= Bruce Eric Kaplan =

American cartoonist

Bruce Eric Kaplan (born ) is an American cartoonist and satirist whose single-panel cartoons frequently appear in The New Yorker. His cartoons are known for their signature simple style and often ironic or dark humor. Kaplan is also a screenwriter and has worked on Seinfeld and on Six Feet Under. Kaplan wove his New Yorker cartooning into Seinfeld with the episode, "The Cartoon." He graduated from Wesleyan University and studied there with Professor Jeanine Basinger.

==Biography==
Kaplan joined the crew of Six Feet Under during the first season in 2001, as a supervising producer. He scripted two episodes of the first season, "The Foot" and "The New Person." He was promoted to co-executive producer for the second season in 2002 and wrote another two episodes, "The Invisible Woman" and "The Secret." He remained a co-executive producer for the third season, in 2003, and wrote an episode entitled "The Trap". He was promoted to executive producer for the fourth season, in 2004, and wrote another episode, "The Dare." He served as executive producer during the fifth and final season and wrote his last episode "The Silence." Kaplan wrote seven episodes for the series. In 2012, he became a co-executive producer on, and wrote for, the HBO series Girls. He is of Jewish descent.

== Books ==
- No One You Know: A Collection of Cartoons (1999) Simon & Schuster ISBN 0-684-85919-X
- The Cat That Changed My Life: 50 Cats Talk Candidly About How They Became Who They Are (2002) Simon & Schuster ISBN 0-7432-1944-9
- This Is A Bad Time: A Collection of Cartoons (2004) Simon & Schuster ISBN 0-7432-5218-7
- Every Person on the Planet: An Only Somewhat Anxiety-Filled Tale for the Holidays (2005) Simon & Schuster ISBN 0-7432-7470-9
- Someone Farted (2007)

▶ SET EXERCISE 1: Render as a numbered list the entry lines starting at the line containing "Given: Click the" and ending after the line containing "Looking at the screenshot, I should (14, 151).", omitting blank lines.
The article on Bruce Eric Kaplan and the entries after it are unrelated material.

▶ GIVEN DATA:
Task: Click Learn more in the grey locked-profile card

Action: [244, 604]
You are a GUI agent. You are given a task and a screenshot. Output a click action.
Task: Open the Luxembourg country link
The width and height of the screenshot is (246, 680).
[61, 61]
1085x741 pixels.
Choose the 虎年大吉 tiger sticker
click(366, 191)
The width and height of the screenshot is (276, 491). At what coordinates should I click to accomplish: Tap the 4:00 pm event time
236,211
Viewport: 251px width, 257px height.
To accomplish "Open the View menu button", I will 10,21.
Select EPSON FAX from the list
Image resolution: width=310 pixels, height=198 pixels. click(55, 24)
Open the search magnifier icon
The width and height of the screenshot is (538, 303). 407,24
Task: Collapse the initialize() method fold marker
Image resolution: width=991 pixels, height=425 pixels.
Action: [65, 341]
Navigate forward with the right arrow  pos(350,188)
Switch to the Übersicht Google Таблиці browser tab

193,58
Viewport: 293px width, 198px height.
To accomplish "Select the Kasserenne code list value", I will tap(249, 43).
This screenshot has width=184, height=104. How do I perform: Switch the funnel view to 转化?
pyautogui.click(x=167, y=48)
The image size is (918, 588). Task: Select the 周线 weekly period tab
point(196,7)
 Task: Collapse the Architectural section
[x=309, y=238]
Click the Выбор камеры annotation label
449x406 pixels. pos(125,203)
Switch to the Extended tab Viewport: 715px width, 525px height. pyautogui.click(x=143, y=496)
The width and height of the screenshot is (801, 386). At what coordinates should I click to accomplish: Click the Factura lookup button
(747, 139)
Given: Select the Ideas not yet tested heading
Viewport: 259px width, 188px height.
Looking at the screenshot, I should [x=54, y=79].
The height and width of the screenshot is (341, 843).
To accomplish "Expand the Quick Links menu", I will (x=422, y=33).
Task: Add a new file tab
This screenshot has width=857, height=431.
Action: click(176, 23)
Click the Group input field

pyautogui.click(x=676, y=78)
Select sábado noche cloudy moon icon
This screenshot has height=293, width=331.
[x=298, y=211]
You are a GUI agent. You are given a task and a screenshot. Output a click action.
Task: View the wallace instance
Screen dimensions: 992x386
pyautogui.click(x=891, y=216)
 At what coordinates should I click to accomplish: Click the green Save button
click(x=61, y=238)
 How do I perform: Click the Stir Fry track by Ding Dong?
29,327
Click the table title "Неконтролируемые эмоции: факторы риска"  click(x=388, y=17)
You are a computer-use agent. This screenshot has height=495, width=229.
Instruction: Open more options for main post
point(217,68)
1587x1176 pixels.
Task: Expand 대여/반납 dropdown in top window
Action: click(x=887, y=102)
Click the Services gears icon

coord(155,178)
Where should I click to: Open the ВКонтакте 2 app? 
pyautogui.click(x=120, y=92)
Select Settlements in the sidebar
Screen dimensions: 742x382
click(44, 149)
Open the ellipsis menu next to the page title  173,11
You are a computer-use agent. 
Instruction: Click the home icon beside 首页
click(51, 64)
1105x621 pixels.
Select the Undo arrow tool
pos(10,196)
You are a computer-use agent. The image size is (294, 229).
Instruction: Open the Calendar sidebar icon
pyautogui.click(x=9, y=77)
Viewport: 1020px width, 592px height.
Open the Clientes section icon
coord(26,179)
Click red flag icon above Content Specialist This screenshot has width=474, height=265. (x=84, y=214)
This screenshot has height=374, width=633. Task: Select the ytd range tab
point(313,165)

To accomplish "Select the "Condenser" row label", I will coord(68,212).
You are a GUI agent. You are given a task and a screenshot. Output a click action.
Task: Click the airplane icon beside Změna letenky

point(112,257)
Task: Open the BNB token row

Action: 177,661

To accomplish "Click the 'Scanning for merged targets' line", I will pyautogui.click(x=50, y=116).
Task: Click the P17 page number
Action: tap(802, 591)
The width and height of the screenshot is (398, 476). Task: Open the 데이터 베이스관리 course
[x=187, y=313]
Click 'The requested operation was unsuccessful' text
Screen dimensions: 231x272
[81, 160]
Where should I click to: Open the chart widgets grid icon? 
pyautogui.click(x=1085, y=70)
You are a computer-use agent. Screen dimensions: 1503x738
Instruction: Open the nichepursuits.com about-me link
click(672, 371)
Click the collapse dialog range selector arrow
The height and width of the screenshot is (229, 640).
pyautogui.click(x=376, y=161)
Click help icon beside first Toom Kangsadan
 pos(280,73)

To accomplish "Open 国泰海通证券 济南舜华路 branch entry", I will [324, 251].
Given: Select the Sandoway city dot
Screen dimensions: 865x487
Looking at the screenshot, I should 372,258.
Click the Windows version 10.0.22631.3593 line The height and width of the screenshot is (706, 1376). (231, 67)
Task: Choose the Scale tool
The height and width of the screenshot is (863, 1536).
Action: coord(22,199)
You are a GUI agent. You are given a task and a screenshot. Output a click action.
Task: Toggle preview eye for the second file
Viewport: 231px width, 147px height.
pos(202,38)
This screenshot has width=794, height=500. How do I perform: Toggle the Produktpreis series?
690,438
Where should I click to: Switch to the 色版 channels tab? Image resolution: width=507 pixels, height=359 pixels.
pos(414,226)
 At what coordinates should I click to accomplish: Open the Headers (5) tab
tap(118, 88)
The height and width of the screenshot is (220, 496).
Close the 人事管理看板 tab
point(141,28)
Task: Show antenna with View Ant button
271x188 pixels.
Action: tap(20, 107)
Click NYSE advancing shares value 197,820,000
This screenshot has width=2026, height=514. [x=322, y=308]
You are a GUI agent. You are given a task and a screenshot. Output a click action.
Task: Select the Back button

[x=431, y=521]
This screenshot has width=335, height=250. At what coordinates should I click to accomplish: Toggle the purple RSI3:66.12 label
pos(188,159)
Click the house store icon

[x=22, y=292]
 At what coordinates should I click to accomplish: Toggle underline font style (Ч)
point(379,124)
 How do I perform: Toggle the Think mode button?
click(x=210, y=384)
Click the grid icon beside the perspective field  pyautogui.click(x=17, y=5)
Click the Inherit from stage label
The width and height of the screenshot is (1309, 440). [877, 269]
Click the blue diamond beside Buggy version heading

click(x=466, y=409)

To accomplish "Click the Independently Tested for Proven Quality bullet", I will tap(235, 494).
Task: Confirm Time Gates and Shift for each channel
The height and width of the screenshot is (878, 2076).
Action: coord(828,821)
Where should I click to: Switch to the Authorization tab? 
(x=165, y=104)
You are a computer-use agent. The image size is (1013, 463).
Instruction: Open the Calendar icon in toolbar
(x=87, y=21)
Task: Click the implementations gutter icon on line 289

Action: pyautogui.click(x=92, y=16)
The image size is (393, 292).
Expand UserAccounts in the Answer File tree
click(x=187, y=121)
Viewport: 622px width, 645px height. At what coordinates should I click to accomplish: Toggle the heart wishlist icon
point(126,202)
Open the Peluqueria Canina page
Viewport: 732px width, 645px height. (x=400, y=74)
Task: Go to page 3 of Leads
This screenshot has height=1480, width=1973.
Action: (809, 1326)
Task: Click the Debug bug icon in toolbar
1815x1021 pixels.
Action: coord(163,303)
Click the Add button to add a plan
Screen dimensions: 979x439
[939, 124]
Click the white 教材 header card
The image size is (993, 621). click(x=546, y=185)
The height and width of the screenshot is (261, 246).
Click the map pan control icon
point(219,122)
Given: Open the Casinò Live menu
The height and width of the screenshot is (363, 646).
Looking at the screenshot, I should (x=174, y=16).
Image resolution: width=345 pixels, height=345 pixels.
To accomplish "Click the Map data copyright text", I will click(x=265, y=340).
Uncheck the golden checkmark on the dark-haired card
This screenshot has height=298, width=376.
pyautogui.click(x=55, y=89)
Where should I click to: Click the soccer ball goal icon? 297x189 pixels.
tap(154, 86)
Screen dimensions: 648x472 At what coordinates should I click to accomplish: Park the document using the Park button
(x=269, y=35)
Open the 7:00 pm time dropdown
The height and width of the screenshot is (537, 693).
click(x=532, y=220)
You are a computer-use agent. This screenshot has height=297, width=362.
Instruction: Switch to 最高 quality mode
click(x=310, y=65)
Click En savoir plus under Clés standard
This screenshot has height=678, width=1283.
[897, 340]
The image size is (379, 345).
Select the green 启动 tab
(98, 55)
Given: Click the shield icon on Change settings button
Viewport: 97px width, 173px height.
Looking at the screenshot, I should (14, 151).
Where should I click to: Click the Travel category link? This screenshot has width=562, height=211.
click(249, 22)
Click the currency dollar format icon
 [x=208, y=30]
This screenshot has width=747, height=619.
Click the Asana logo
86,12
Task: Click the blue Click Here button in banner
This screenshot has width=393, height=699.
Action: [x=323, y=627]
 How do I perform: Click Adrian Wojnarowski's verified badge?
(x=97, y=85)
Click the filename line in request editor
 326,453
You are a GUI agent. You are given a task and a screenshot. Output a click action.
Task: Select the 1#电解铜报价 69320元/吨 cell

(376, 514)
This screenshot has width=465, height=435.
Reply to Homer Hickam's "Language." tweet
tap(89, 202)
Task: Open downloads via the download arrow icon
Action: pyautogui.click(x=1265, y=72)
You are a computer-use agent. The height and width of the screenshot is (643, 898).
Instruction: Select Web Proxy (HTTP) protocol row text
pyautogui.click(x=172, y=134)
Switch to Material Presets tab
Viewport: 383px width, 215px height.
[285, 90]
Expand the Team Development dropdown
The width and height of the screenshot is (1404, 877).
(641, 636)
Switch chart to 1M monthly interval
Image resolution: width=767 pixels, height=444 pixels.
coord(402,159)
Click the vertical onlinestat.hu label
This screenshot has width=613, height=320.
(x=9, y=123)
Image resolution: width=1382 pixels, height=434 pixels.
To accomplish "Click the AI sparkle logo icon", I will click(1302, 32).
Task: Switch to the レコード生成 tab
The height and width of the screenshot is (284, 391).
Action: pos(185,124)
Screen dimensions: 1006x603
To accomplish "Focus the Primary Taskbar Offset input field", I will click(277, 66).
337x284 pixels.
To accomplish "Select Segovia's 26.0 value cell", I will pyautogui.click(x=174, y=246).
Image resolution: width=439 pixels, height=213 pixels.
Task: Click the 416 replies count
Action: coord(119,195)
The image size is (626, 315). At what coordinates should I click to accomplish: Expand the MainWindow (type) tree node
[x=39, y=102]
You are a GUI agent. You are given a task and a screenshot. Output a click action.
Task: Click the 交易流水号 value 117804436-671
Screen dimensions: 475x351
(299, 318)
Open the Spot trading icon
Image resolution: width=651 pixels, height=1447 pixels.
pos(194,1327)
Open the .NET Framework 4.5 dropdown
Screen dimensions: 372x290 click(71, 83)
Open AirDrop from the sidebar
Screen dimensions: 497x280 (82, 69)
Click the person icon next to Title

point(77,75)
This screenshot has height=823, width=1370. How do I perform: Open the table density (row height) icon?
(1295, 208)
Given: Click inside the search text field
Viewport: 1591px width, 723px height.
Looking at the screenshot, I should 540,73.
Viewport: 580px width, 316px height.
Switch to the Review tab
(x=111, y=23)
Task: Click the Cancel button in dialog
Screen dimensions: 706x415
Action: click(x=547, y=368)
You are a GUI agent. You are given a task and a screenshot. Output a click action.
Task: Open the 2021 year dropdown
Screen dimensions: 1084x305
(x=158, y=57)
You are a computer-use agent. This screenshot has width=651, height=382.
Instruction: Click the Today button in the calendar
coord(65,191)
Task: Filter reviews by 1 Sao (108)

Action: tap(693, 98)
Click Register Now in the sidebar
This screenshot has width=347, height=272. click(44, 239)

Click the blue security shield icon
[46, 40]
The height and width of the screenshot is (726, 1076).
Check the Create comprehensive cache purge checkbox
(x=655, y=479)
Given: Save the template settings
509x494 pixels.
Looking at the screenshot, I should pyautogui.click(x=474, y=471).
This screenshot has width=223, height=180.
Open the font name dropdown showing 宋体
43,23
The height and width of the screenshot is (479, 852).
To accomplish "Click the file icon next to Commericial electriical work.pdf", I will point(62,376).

▶ SET EXERCISE 2: Continue the Bruce Eric Kaplan article from the point where it ends.

▶ EXERCISE OUTPUT 1:
1. Given: Click the shield icon on Change settings button
2. Viewport: 97px width, 173px height.
3. Looking at the screenshot, I should (14, 151).

▶ EXERCISE OUTPUT 2:
- Edmund and Rosemary Go to Hell: A Story We All Really Need Now More Than Ever (2007) Simon & Schuster ISBN 1-4165-4549-2
- "I love you, I hate you, I'm hungry" (2010)
- Monsters Eat Whiny Children (2010)
- Everything Is Going to Be Okay: A Book for You or Someone Like You (2011) Simon & Schuster ISBN 978-1-4165-5692-3
- I Was a Child: A Memoir (2015) Blue Rider Press ISBN 978-0-3991-6951-9
- They Went Another Way (2024) Henry Holt & Co. ISBN 978-1-2503-7033-4

==Six Feet Under episodes==
- The Foot (2001)
- The New Person (2001)
- The Invisible Woman (2002)
- The Secret (2002)
- The Trap (2003)
- The Dare (2004)
- The Silence (2005)

==Seinfeld episodes==
- "The Merv Griffin Show" (1997)
- "The Cartoon" (1998)
- "The Puerto Rican Day" (1998) (with Alec Berg, Jeff Schaffer, Jennifer Crittenden, Spike Feresten, Steve Koren, David Mandel, Dan O'Keefe, Gregg Kavet & Andy Robin)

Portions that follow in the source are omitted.